Stored records
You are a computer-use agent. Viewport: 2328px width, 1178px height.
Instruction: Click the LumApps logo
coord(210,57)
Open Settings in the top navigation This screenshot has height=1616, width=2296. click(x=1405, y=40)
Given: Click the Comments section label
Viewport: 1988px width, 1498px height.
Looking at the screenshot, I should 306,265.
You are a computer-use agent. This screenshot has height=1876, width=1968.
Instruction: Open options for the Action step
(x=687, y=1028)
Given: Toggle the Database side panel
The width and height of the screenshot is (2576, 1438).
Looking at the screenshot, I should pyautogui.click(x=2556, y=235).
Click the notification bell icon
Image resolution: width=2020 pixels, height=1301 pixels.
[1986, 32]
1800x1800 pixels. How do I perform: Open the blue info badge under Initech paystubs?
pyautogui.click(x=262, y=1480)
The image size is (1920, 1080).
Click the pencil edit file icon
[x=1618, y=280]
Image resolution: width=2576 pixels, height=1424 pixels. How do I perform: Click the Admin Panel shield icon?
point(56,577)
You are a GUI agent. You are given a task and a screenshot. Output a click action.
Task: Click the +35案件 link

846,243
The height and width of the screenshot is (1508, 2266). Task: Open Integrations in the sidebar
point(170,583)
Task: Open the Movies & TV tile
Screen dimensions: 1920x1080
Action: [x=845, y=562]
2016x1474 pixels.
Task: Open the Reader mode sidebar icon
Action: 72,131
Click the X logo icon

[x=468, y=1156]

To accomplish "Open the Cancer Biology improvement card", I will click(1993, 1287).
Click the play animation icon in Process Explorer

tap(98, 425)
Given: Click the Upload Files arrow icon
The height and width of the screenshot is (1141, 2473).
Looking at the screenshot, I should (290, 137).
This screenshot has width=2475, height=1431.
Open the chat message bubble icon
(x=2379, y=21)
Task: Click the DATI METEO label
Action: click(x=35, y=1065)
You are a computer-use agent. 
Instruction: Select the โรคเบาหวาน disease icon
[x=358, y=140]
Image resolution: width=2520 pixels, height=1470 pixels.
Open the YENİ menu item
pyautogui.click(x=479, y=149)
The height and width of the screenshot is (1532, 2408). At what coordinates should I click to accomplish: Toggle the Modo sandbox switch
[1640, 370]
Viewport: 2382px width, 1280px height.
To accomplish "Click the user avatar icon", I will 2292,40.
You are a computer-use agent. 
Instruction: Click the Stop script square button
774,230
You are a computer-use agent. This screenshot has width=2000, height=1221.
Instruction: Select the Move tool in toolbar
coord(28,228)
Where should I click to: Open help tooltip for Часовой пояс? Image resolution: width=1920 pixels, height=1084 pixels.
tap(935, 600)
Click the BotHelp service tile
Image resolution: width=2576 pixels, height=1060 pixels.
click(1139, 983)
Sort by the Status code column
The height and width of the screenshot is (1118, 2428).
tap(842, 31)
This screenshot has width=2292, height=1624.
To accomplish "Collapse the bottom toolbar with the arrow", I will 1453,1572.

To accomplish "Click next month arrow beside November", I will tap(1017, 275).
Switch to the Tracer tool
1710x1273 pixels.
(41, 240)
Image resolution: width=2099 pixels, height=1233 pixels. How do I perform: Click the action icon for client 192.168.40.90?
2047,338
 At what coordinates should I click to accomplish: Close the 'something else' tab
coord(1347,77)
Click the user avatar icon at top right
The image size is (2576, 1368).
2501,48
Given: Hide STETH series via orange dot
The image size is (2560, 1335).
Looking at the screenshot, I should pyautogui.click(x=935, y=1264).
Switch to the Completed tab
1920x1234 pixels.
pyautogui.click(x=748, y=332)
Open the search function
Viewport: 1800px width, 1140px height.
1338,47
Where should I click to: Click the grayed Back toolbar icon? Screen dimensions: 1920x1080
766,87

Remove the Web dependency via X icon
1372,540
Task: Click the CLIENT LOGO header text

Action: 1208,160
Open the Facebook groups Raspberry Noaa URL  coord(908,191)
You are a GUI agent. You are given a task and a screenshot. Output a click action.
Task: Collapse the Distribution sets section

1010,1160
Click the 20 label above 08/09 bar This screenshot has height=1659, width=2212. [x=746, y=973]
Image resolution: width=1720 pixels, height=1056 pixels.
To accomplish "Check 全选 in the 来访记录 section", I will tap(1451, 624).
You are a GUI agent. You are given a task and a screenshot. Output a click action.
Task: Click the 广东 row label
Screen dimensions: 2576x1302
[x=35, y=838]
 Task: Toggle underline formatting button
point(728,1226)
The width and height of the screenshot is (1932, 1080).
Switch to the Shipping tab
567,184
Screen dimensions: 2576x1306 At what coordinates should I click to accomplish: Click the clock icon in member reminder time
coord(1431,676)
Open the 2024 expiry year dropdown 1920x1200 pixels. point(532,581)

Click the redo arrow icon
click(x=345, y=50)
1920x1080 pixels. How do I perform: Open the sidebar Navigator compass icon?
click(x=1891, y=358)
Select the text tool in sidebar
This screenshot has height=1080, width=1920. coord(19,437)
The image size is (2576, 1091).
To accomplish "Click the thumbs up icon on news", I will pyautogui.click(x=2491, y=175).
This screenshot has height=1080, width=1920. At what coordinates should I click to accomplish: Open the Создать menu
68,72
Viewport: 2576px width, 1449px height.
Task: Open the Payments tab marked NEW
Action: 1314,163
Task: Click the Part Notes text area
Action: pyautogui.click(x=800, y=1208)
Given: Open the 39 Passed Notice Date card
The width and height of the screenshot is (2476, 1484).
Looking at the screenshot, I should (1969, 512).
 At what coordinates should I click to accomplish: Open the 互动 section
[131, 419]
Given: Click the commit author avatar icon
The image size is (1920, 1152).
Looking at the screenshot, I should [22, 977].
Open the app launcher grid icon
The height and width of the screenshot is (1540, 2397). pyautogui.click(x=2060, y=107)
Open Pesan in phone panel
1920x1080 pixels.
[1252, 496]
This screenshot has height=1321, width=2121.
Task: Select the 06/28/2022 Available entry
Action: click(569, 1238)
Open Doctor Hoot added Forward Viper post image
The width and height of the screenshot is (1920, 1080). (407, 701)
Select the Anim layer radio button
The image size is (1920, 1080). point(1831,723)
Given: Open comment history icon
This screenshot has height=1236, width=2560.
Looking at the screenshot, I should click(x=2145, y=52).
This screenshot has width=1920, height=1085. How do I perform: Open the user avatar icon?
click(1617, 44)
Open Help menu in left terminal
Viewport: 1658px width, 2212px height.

- [THE PROBLEM]
In full and without alteration, write out the data above.

- [RESPONSE TO THE TASK]
You are a computer-use agent. Viewport: 2328px width, 1178px height.
Instruction: Click the LumApps logo
coord(210,57)
Open Settings in the top navigation This screenshot has height=1616, width=2296. click(x=1405, y=40)
Given: Click the Comments section label
Viewport: 1988px width, 1498px height.
Looking at the screenshot, I should 306,265.
You are a computer-use agent. This screenshot has height=1876, width=1968.
Instruction: Open options for the Action step
(x=687, y=1028)
Given: Toggle the Database side panel
The width and height of the screenshot is (2576, 1438).
Looking at the screenshot, I should pyautogui.click(x=2556, y=235).
Click the notification bell icon
Image resolution: width=2020 pixels, height=1301 pixels.
[1986, 32]
1800x1800 pixels. How do I perform: Open the blue info badge under Initech paystubs?
pyautogui.click(x=262, y=1480)
The image size is (1920, 1080).
Click the pencil edit file icon
[x=1618, y=280]
Image resolution: width=2576 pixels, height=1424 pixels. How do I perform: Click the Admin Panel shield icon?
point(56,577)
You are a GUI agent. You are given a task and a screenshot. Output a click action.
Task: Click the +35案件 link

846,243
The height and width of the screenshot is (1508, 2266). Task: Open Integrations in the sidebar
point(170,583)
Task: Open the Movies & TV tile
Screen dimensions: 1920x1080
Action: [x=845, y=562]
2016x1474 pixels.
Task: Open the Reader mode sidebar icon
Action: 72,131
Click the X logo icon

[x=468, y=1156]

To accomplish "Open the Cancer Biology improvement card", I will click(1993, 1287).
Click the play animation icon in Process Explorer

tap(98, 425)
Given: Click the Upload Files arrow icon
The height and width of the screenshot is (1141, 2473).
Looking at the screenshot, I should (290, 137).
This screenshot has width=2475, height=1431.
Open the chat message bubble icon
(x=2379, y=21)
Task: Click the DATI METEO label
Action: click(x=35, y=1065)
You are a computer-use agent. 
Instruction: Select the โรคเบาหวาน disease icon
[x=358, y=140]
Image resolution: width=2520 pixels, height=1470 pixels.
Open the YENİ menu item
pyautogui.click(x=479, y=149)
The height and width of the screenshot is (1532, 2408). At what coordinates should I click to accomplish: Toggle the Modo sandbox switch
[1640, 370]
Viewport: 2382px width, 1280px height.
To accomplish "Click the user avatar icon", I will 2292,40.
You are a computer-use agent. 
Instruction: Click the Stop script square button
774,230
You are a computer-use agent. This screenshot has width=2000, height=1221.
Instruction: Select the Move tool in toolbar
coord(28,228)
Where should I click to: Open help tooltip for Часовой пояс? Image resolution: width=1920 pixels, height=1084 pixels.
tap(935, 600)
Click the BotHelp service tile
Image resolution: width=2576 pixels, height=1060 pixels.
click(1139, 983)
Sort by the Status code column
The height and width of the screenshot is (1118, 2428).
tap(842, 31)
This screenshot has width=2292, height=1624.
To accomplish "Collapse the bottom toolbar with the arrow", I will 1453,1572.

To accomplish "Click next month arrow beside November", I will tap(1017, 275).
Switch to the Tracer tool
1710x1273 pixels.
(41, 240)
Image resolution: width=2099 pixels, height=1233 pixels. How do I perform: Click the action icon for client 192.168.40.90?
2047,338
 At what coordinates should I click to accomplish: Close the 'something else' tab
coord(1347,77)
Click the user avatar icon at top right
The image size is (2576, 1368).
2501,48
Given: Hide STETH series via orange dot
The image size is (2560, 1335).
Looking at the screenshot, I should pyautogui.click(x=935, y=1264).
Switch to the Completed tab
1920x1234 pixels.
pyautogui.click(x=748, y=332)
Open the search function
Viewport: 1800px width, 1140px height.
1338,47
Where should I click to: Click the grayed Back toolbar icon? Screen dimensions: 1920x1080
766,87

Remove the Web dependency via X icon
1372,540
Task: Click the CLIENT LOGO header text

Action: 1208,160
Open the Facebook groups Raspberry Noaa URL  coord(908,191)
You are a GUI agent. You are given a task and a screenshot. Output a click action.
Task: Collapse the Distribution sets section

1010,1160
Click the 20 label above 08/09 bar This screenshot has height=1659, width=2212. [x=746, y=973]
Image resolution: width=1720 pixels, height=1056 pixels.
To accomplish "Check 全选 in the 来访记录 section", I will tap(1451, 624).
You are a GUI agent. You are given a task and a screenshot. Output a click action.
Task: Click the 广东 row label
Screen dimensions: 2576x1302
[x=35, y=838]
 Task: Toggle underline formatting button
point(728,1226)
The width and height of the screenshot is (1932, 1080).
Switch to the Shipping tab
567,184
Screen dimensions: 2576x1306 At what coordinates should I click to accomplish: Click the clock icon in member reminder time
coord(1431,676)
Open the 2024 expiry year dropdown 1920x1200 pixels. point(532,581)

Click the redo arrow icon
click(x=345, y=50)
1920x1080 pixels. How do I perform: Open the sidebar Navigator compass icon?
click(x=1891, y=358)
Select the text tool in sidebar
This screenshot has height=1080, width=1920. coord(19,437)
The image size is (2576, 1091).
To accomplish "Click the thumbs up icon on news", I will pyautogui.click(x=2491, y=175).
This screenshot has height=1080, width=1920. At what coordinates should I click to accomplish: Open the Создать menu
68,72
Viewport: 2576px width, 1449px height.
Task: Open the Payments tab marked NEW
Action: 1314,163
Task: Click the Part Notes text area
Action: pyautogui.click(x=800, y=1208)
Given: Open the 39 Passed Notice Date card
The width and height of the screenshot is (2476, 1484).
Looking at the screenshot, I should (1969, 512).
 At what coordinates should I click to accomplish: Open the 互动 section
[131, 419]
Given: Click the commit author avatar icon
The image size is (1920, 1152).
Looking at the screenshot, I should [22, 977].
Open the app launcher grid icon
The height and width of the screenshot is (1540, 2397). pyautogui.click(x=2060, y=107)
Open Pesan in phone panel
1920x1080 pixels.
[1252, 496]
This screenshot has height=1321, width=2121.
Task: Select the 06/28/2022 Available entry
Action: click(569, 1238)
Open Doctor Hoot added Forward Viper post image
The width and height of the screenshot is (1920, 1080). (407, 701)
Select the Anim layer radio button
The image size is (1920, 1080). point(1831,723)
Given: Open comment history icon
This screenshot has height=1236, width=2560.
Looking at the screenshot, I should click(x=2145, y=52).
This screenshot has width=1920, height=1085. How do I perform: Open the user avatar icon?
click(1617, 44)
Open Help menu in left terminal
Viewport: 1658px width, 2212px height.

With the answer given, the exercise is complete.